→ Excerpted records
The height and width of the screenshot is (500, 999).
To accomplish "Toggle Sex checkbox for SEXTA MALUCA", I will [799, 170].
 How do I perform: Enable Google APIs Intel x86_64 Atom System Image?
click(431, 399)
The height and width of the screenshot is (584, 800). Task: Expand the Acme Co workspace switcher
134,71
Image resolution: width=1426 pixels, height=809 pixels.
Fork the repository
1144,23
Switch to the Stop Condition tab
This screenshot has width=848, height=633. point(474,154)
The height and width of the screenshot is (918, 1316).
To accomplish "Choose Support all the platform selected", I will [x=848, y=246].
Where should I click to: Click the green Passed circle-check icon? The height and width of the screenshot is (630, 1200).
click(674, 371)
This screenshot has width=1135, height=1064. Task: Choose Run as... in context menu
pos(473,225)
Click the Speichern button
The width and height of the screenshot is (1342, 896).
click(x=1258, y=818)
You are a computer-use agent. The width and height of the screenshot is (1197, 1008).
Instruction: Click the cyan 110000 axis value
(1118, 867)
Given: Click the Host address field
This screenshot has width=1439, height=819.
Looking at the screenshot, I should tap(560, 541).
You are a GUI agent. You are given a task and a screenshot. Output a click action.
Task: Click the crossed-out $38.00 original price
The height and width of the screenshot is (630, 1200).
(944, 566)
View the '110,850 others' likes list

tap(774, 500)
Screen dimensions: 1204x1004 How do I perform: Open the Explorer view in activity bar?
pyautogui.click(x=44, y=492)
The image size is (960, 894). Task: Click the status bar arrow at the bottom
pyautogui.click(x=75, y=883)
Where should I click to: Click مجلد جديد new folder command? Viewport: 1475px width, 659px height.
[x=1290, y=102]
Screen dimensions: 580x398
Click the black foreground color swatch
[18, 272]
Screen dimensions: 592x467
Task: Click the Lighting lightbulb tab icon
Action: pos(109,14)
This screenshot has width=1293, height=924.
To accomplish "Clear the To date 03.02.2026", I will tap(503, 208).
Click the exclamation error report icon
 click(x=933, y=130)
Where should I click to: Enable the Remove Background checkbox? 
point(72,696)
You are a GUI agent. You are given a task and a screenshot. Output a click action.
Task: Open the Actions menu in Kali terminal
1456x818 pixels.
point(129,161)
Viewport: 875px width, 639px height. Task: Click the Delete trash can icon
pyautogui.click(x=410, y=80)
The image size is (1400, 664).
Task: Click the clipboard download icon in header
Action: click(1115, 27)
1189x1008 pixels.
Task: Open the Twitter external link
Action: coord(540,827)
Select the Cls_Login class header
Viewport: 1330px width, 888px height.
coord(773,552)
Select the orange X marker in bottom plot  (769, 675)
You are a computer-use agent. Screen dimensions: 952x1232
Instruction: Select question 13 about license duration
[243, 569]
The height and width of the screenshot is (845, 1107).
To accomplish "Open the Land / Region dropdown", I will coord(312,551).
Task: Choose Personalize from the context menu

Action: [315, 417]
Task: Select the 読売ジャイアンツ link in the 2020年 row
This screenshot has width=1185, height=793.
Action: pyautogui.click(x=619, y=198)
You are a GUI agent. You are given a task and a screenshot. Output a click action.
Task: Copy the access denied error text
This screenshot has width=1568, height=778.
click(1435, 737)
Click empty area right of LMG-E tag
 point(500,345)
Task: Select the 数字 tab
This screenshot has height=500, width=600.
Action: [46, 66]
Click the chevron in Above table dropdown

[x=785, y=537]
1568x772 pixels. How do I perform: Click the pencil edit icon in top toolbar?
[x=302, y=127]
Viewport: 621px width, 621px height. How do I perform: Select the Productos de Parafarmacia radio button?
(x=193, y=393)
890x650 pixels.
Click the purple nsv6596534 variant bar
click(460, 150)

→ Required action
From the entries, report each line that includes the word "accomplish".

→ Task response
To accomplish "Toggle Sex checkbox for SEXTA MALUCA", I will [799, 170].
To accomplish "Choose Support all the platform selected", I will [x=848, y=246].
To accomplish "Clear the To date 03.02.2026", I will tap(503, 208).
To accomplish "Open the Land / Region dropdown", I will coord(312,551).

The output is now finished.